While this is not really an argument about digital vs. analog photography, I felt compelled in this first blog post to explain myself a little to the people that matter in my creative career. Basically I was not feeling fulfilled and needed a change. I have limited assignment photography to very choice opportunities and commissions and I am now working as a fine art photographer.

Where I am Going…

I’m almost three years into my “straight job” and after keeping a low profile for a much needed respite, I am feeling creative again. Since film-photography has finally found a fairly sound footing again as a bit of a niche, and since analog is where my heart is, I have chosen to work almost exclusively in that medium.
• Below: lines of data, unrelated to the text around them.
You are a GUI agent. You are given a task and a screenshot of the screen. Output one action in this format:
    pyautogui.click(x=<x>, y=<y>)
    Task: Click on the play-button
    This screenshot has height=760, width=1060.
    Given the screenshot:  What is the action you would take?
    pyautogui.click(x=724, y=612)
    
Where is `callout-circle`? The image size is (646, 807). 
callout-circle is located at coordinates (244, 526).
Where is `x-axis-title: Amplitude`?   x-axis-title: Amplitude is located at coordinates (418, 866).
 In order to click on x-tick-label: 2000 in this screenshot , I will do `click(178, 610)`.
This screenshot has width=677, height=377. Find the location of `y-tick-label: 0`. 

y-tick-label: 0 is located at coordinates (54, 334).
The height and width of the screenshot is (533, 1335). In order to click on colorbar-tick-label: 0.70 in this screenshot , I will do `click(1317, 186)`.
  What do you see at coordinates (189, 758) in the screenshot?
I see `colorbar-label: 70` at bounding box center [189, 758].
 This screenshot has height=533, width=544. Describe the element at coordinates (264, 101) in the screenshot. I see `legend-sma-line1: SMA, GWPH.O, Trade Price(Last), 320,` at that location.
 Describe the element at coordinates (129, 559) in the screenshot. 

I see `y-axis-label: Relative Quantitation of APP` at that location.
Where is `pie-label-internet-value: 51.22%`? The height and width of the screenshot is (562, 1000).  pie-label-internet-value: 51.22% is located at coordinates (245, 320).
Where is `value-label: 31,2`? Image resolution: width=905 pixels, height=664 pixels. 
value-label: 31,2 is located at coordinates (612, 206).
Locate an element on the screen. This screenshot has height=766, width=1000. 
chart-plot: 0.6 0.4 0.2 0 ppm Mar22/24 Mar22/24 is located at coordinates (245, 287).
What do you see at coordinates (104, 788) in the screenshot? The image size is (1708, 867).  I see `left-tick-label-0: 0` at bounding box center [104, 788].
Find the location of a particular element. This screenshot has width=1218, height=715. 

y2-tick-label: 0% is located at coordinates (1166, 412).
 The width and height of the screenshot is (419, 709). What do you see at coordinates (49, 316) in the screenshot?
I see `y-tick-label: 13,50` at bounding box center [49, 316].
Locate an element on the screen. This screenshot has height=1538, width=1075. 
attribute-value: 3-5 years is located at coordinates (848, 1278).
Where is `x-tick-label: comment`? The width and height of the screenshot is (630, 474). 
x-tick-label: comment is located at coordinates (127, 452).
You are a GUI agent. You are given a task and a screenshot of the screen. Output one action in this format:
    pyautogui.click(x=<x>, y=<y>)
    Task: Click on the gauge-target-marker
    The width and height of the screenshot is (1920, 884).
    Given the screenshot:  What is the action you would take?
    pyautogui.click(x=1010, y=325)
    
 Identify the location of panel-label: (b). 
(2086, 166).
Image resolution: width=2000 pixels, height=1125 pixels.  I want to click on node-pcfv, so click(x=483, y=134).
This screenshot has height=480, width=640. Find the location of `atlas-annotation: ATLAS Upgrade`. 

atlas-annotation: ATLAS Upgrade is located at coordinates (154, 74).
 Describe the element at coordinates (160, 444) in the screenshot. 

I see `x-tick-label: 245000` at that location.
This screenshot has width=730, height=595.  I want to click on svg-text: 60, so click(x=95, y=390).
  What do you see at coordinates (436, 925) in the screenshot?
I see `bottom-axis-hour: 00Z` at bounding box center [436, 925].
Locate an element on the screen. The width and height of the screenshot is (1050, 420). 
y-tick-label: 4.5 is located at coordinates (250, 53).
Much of my work is experimental, though not necessarily ground-breaking, and often starts as some sort of technical exercise to challenge the limits of my abilities with this analog medium. I am interested in creating unique images that are rooted in reality…meaning there will be a physical negative and hand-made prints presented as provenance for the work that was done.

Current Themes:

  • Figure Studies - something I have been working on quietly for the last decade

  • Small Picture Essays - explorations of certain subject matter that I find interesting and photographically feasible as collections of prints and/ or books.

  • Portraits - I am a portrait photographer and I always will be. The portraits will be much more artistic and personal in both their composition and in who is chosen as the portrait subject.